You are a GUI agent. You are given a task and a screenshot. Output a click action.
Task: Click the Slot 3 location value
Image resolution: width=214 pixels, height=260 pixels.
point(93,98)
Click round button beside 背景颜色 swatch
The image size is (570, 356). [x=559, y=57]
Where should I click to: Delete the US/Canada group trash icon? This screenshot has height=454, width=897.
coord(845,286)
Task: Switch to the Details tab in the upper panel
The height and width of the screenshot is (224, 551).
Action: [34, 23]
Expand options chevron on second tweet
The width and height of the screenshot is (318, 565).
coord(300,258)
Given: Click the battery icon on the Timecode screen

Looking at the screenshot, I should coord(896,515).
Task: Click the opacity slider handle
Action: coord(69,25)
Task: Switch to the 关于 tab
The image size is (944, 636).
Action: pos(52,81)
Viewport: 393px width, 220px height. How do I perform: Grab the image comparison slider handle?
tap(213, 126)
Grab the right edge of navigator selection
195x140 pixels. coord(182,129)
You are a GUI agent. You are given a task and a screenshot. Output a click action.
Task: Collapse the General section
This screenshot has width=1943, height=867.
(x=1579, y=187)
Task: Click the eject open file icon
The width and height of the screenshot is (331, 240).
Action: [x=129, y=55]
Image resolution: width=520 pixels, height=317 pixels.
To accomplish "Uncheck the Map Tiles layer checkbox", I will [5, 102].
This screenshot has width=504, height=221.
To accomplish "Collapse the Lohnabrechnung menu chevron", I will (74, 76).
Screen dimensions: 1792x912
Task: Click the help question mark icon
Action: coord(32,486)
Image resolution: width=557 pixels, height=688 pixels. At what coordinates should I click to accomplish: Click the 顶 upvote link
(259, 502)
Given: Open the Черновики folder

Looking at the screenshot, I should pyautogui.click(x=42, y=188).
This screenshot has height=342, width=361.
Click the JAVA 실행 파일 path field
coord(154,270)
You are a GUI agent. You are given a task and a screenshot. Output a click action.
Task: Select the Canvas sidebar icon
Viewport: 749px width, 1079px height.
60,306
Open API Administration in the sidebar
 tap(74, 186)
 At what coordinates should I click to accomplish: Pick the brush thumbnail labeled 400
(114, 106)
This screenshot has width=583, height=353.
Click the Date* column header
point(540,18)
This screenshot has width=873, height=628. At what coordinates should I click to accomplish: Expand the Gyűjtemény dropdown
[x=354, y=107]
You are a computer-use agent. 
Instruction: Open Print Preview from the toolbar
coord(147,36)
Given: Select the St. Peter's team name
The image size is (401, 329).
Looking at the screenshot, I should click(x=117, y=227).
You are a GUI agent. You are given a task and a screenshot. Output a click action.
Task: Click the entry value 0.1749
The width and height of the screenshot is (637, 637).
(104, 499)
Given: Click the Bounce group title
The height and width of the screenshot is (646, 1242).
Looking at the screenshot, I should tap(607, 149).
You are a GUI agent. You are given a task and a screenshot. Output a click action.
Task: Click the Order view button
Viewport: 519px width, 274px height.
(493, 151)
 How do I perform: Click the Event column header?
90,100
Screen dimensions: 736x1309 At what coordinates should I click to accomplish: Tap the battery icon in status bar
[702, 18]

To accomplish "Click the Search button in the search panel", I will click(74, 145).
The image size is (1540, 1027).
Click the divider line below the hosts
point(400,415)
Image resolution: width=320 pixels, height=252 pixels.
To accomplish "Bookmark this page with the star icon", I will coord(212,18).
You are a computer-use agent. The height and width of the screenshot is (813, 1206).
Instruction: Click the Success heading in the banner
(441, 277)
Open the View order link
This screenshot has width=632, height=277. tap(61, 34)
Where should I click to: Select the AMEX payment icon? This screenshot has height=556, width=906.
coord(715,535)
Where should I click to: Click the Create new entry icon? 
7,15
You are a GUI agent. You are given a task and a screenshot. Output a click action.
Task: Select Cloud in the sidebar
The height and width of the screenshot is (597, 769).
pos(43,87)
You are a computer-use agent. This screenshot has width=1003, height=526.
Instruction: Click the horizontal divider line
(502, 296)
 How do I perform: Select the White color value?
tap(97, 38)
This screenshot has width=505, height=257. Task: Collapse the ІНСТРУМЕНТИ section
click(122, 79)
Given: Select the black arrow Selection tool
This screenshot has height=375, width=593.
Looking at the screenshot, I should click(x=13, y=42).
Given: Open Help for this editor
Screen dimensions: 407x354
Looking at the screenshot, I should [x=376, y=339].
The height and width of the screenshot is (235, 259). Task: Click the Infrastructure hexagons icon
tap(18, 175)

═══

#### ABOUT THIS EXERCISE:
Copy the material above, keeping every line exactly as it stands.

#### RESPONSE FOR THIS EXERCISE:
You are a GUI agent. You are given a task and a screenshot. Output a click action.
Task: Click the Slot 3 location value
Image resolution: width=214 pixels, height=260 pixels.
point(93,98)
Click round button beside 背景颜色 swatch
The image size is (570, 356). [x=559, y=57]
Where should I click to: Delete the US/Canada group trash icon? This screenshot has height=454, width=897.
coord(845,286)
Task: Switch to the Details tab in the upper panel
The height and width of the screenshot is (224, 551).
Action: [34, 23]
Expand options chevron on second tweet
The width and height of the screenshot is (318, 565).
coord(300,258)
Given: Click the battery icon on the Timecode screen

Looking at the screenshot, I should coord(896,515).
Task: Click the opacity slider handle
Action: coord(69,25)
Task: Switch to the 关于 tab
The image size is (944, 636).
Action: pos(52,81)
Viewport: 393px width, 220px height. How do I perform: Grab the image comparison slider handle?
tap(213, 126)
Grab the right edge of navigator selection
195x140 pixels. coord(182,129)
You are a GUI agent. You are given a task and a screenshot. Output a click action.
Task: Collapse the General section
This screenshot has width=1943, height=867.
(x=1579, y=187)
Task: Click the eject open file icon
The width and height of the screenshot is (331, 240).
Action: [x=129, y=55]
Image resolution: width=520 pixels, height=317 pixels.
To accomplish "Uncheck the Map Tiles layer checkbox", I will [5, 102].
This screenshot has width=504, height=221.
To accomplish "Collapse the Lohnabrechnung menu chevron", I will (74, 76).
Screen dimensions: 1792x912
Task: Click the help question mark icon
Action: coord(32,486)
Image resolution: width=557 pixels, height=688 pixels. At what coordinates should I click to accomplish: Click the 顶 upvote link
(259, 502)
Given: Open the Черновики folder

Looking at the screenshot, I should pyautogui.click(x=42, y=188).
This screenshot has height=342, width=361.
Click the JAVA 실행 파일 path field
coord(154,270)
You are a GUI agent. You are given a task and a screenshot. Output a click action.
Task: Select the Canvas sidebar icon
Viewport: 749px width, 1079px height.
60,306
Open API Administration in the sidebar
 tap(74, 186)
 At what coordinates should I click to accomplish: Pick the brush thumbnail labeled 400
(114, 106)
This screenshot has width=583, height=353.
Click the Date* column header
point(540,18)
This screenshot has width=873, height=628. At what coordinates should I click to accomplish: Expand the Gyűjtemény dropdown
[x=354, y=107]
You are a computer-use agent. 
Instruction: Open Print Preview from the toolbar
coord(147,36)
Given: Select the St. Peter's team name
The image size is (401, 329).
Looking at the screenshot, I should click(x=117, y=227).
You are a GUI agent. You are given a task and a screenshot. Output a click action.
Task: Click the entry value 0.1749
The width and height of the screenshot is (637, 637).
(104, 499)
Given: Click the Bounce group title
The height and width of the screenshot is (646, 1242).
Looking at the screenshot, I should tap(607, 149).
You are a GUI agent. You are given a task and a screenshot. Output a click action.
Task: Click the Order view button
Viewport: 519px width, 274px height.
(493, 151)
 How do I perform: Click the Event column header?
90,100
Screen dimensions: 736x1309 At what coordinates should I click to accomplish: Tap the battery icon in status bar
[702, 18]

To accomplish "Click the Search button in the search panel", I will click(74, 145).
The image size is (1540, 1027).
Click the divider line below the hosts
point(400,415)
Image resolution: width=320 pixels, height=252 pixels.
To accomplish "Bookmark this page with the star icon", I will coord(212,18).
You are a computer-use agent. The height and width of the screenshot is (813, 1206).
Instruction: Click the Success heading in the banner
(441, 277)
Open the View order link
This screenshot has width=632, height=277. tap(61, 34)
Where should I click to: Select the AMEX payment icon? This screenshot has height=556, width=906.
coord(715,535)
Where should I click to: Click the Create new entry icon? 
7,15
You are a GUI agent. You are given a task and a screenshot. Output a click action.
Task: Select Cloud in the sidebar
The height and width of the screenshot is (597, 769).
pos(43,87)
You are a computer-use agent. This screenshot has width=1003, height=526.
Instruction: Click the horizontal divider line
(502, 296)
 How do I perform: Select the White color value?
tap(97, 38)
This screenshot has width=505, height=257. Task: Collapse the ІНСТРУМЕНТИ section
click(122, 79)
Given: Select the black arrow Selection tool
This screenshot has height=375, width=593.
Looking at the screenshot, I should click(x=13, y=42).
Given: Open Help for this editor
Screen dimensions: 407x354
Looking at the screenshot, I should [x=376, y=339].
The height and width of the screenshot is (235, 259). Task: Click the Infrastructure hexagons icon
tap(18, 175)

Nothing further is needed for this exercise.